Keywords: axon initial segment, stroke, Ca2+, calpain, spreading depression, sodium channels

Introduction

Stroke is the fourth most common cause of death and the leading cause of disability in adults1. Stroke-associated neurological abnormalities partly depend on neuronal loss in the primary damage area. It is widely recognized that aberrant neuronal circuit function in regions surrounding the stroke necrotic core could be responsible for the development of post-stroke neurological deficits, seizures, and psychiatric and cognitive disabilities2. Whereas most research over the past decade has focused on dendritic dysfunction as a consequence of ischemic stroke, recent morphological evidence indicates that stroke causes rapid, irreversible calpain-mediated proteolysis of the AIS cytoskeleton of neurons on the periphery of ischemic territory3. The AIS, an approximately 40- to 60-μm-long segment devoid of myelin and adjacent to the cell body4, represents a highly specialized structure5,6,7,8 that plays critical roles in synaptic integration and action potential (AP) generation. Under most conditions, central neurons are strongly biased to initiate AP in the AIS9 rather than in the nodes of Ranvier10 or in the dendrites11. Excitable properties of the AIS are largely determined by its electrotonic interactions with the somatodendritic compartment12,13,14 and by distinctive patterns of density and characteristics of voltage-gated ion channels. These active and passive parameters appear to be highly plastic under physiological conditions6,15,16,17. The focus of this review is to summarize the recent findings on the mechanisms of stroke-induced AIS disruptions and to discuss their implications for AIS ion channel function and for neuronal excitability.

AIS structure

Early morphological studies defined AIS as the proximal part of the axon where the neuronal membrane is not covered with a myelin sheath. Many recent studies, however, redefine AIS as the proximal portion of the axon which possesses a distinctive, specialized assembly of cytoskeletal and scaffold proteins18. The main scaffold protein that is responsible for the anchoring of ion channels in the AIS is Ankyrin G (AnkG)19. The loss of AnkG causes disassembly of the AIS structure20. AnkG has a molecular mass of 480 kDa and is composed of a membrane-binding domain, a spectrin-binding domain, a serine-rich domain, a long tail (2200 amino acids) and a carboxy-terminal domain. In comparison to AnkG 480 kDa, the second longest isoform of AnkG found at the AIS, AnkG 270 kDa, lacks the last 1900 amino-acids of the tail21. AnkG is one of the earliest proteins to take part in the formation of the AIS22. The mechanism of AnkG clustering is not fully understood. Several studies have concluded that an important regulator of the transcription factor NF-κB, IkBα, is also present at the early stages of AIS assembly23. The phosphorylation of IkBα by the IKK complex releases NF-κB. Interference in this sequence could cause damage to AnkG clustering. Another mechanism associated with AnkG clustering within the AIS is the absence of AnkB, αII-spectrin, or βII-spectrin24. These proteins appear in developing axons prior to AnkG and spread from the distal part of the axon towards the proximal part. AnkG begins to accumulate in the proximal part of the axon, a segment where AnkB, αII-spectrin and βII-spectrin are absent. AnkG is also attached to microtubules through EB1/EB325. This stabilizes the AIS and perhaps also regulates vesicular transport26.

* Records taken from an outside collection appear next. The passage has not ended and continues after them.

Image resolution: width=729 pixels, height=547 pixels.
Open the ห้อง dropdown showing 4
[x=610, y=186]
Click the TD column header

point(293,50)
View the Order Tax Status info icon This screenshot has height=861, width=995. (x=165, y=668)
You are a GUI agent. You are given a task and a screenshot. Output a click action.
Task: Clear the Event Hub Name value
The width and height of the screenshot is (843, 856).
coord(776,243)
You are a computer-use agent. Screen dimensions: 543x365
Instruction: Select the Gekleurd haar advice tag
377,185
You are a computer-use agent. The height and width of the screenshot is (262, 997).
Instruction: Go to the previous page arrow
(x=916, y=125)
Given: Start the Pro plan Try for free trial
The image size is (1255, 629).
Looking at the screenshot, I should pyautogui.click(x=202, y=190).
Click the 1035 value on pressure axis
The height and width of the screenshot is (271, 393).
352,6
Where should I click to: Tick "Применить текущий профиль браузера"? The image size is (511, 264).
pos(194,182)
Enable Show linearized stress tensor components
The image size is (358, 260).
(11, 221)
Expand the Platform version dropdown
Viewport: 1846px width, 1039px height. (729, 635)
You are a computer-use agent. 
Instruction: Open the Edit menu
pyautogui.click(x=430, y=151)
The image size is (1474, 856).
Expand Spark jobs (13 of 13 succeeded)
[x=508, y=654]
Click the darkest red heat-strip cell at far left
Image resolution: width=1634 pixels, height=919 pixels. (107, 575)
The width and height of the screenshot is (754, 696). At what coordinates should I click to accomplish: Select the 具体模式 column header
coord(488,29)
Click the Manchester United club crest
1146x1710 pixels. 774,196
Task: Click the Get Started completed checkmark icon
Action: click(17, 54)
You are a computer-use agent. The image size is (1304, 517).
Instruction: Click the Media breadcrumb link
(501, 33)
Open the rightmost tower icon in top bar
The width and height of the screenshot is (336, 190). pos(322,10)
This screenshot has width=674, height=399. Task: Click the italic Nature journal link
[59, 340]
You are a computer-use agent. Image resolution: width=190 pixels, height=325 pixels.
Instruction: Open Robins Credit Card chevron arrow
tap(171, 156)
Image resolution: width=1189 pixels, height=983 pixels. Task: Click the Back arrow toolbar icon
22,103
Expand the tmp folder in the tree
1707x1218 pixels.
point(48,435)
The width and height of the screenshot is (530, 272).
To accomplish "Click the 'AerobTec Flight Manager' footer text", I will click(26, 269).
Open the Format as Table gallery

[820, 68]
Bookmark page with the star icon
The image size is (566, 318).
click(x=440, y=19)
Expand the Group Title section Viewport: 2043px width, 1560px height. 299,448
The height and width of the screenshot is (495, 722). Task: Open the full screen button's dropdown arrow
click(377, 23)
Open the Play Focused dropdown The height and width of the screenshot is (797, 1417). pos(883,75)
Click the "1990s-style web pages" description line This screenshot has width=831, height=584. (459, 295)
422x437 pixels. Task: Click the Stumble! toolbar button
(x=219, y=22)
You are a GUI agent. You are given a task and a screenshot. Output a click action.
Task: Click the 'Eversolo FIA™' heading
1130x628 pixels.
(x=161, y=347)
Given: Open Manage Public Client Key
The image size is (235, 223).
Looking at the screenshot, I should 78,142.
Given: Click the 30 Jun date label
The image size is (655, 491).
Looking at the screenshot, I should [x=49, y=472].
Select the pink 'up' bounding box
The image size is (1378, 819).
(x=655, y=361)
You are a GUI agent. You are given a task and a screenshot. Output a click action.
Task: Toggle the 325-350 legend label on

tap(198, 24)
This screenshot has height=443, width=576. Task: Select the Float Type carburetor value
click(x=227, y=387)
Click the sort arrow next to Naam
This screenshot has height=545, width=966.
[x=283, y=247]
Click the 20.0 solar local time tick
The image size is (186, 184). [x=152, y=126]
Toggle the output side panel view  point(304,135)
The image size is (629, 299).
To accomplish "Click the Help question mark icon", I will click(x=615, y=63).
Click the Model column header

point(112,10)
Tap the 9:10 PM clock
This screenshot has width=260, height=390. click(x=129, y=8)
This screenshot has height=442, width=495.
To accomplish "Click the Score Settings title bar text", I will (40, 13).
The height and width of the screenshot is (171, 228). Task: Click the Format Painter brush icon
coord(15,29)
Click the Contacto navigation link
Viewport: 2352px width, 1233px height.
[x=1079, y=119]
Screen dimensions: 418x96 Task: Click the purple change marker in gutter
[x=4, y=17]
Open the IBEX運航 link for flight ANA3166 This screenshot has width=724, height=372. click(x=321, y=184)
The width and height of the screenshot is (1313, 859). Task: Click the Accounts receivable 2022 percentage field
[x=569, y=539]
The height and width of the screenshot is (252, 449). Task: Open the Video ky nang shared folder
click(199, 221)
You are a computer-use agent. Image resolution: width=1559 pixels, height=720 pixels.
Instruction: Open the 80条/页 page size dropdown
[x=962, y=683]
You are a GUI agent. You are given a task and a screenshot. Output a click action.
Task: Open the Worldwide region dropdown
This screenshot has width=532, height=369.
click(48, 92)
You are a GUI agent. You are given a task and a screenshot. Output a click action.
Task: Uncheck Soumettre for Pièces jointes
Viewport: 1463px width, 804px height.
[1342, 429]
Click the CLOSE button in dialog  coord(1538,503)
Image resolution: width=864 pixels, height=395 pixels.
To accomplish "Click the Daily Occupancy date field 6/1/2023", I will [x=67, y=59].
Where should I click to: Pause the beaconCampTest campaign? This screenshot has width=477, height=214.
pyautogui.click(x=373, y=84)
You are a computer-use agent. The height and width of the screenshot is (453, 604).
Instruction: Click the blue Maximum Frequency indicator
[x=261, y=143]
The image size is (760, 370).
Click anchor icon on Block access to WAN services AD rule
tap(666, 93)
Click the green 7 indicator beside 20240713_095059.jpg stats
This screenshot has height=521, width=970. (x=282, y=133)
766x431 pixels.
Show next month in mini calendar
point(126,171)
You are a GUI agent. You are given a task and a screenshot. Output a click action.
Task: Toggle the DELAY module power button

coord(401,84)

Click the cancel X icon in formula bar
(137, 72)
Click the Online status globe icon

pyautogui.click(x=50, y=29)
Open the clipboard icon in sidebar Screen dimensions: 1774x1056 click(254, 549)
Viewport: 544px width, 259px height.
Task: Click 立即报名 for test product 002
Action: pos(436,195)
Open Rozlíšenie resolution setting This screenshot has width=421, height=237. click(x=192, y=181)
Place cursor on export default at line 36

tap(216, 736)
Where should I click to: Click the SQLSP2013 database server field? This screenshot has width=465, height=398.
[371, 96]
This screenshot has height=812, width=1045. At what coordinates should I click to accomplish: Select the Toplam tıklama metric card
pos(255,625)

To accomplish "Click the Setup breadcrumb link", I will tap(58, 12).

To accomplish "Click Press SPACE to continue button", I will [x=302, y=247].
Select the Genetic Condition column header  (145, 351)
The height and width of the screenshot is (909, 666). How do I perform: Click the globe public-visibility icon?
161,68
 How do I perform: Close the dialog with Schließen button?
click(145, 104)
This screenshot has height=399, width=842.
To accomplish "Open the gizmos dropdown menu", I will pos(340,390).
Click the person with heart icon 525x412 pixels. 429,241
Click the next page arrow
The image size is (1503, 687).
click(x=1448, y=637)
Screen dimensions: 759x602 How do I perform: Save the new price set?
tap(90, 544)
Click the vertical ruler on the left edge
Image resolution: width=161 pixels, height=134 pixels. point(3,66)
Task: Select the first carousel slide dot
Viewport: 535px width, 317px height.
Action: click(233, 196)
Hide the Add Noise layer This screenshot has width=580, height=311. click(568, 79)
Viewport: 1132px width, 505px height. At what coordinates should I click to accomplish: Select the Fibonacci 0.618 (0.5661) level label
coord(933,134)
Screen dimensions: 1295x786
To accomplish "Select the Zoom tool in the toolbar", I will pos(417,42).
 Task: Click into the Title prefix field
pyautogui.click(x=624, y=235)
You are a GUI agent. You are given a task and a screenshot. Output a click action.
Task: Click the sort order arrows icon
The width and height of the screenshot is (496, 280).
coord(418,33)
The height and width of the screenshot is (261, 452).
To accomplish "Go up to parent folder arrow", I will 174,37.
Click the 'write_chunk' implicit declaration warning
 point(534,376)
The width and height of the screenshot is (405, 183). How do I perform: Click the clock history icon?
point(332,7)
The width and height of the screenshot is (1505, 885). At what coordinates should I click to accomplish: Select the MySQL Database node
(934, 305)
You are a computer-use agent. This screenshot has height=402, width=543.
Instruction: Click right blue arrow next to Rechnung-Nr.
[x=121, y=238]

Another important scaffold protein found in the AIS is βIV-spectrin27. βIV-spectrin binds to AnkG and is considered essential to maintaining the proper organization of the AIS, but not to its development. The βIV-spectrin Σ6 isoform is the main isoform found in the AIS, although it lacks the actin-binding domain19. A recent study using super-resolution fluorescence microscopy revealed the structure of the axon cytoskeleton28. Circumference ring-like structures composed of actin were found to repeat every ∼180 nm. Spectrin is formed of a hetero-tetrameric complex of two αII-spectrins and two βII-spectrins, with the β-spectrins bound to the actin/adducin filaments28,29. A study by Xu et al28 revealed that both the β-spectrins that are present in the axon and the βIV-spectrin that is present in the AIS form the same repetitive periodic structures at intervals of ∼180 nm.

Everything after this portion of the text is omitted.